[Part of a data file]
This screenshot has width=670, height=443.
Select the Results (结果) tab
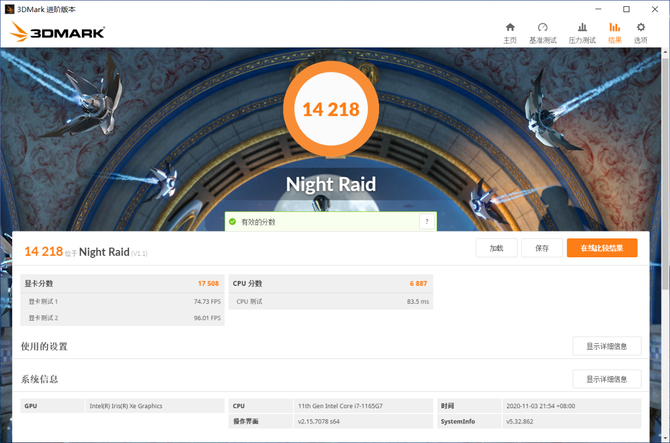click(x=614, y=32)
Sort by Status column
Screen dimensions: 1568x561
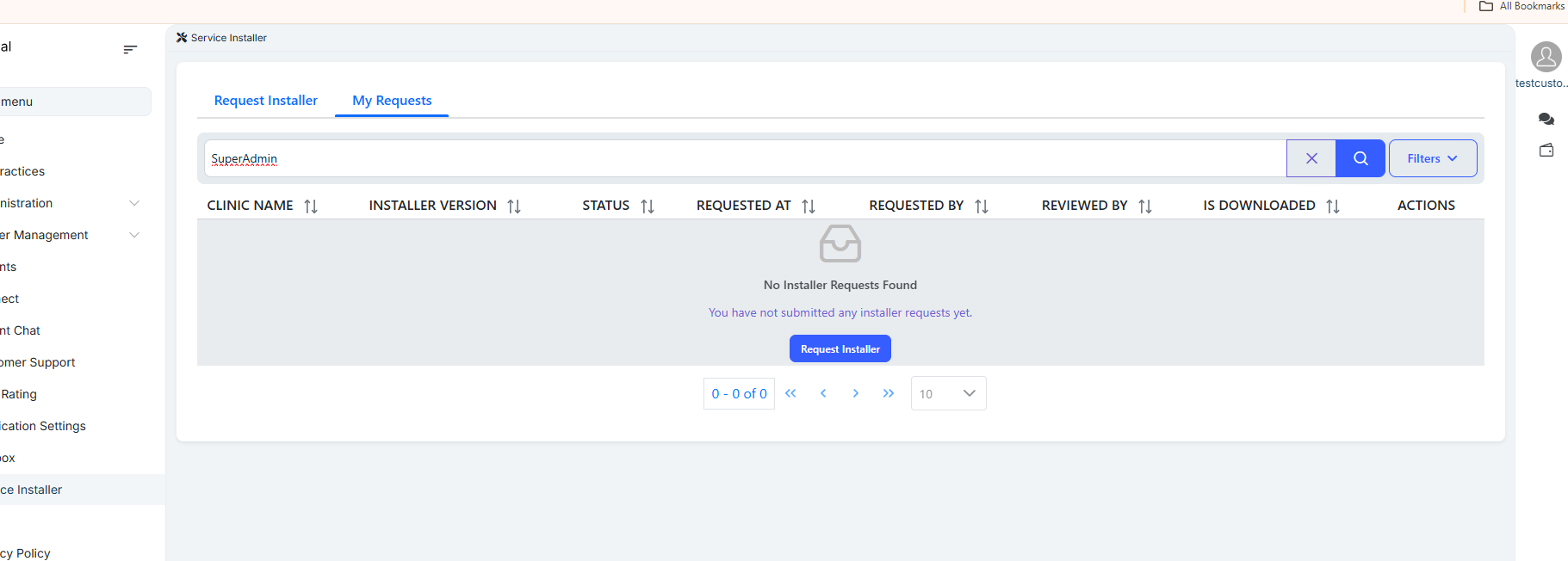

TASK PROMPT - Copy the listing above line for line, without the pictures.

SOLUTION FOR THIS EXERCISE -
This screenshot has width=670, height=443.
Select the Results (结果) tab
click(x=614, y=32)
Sort by Status column
Screen dimensions: 1568x561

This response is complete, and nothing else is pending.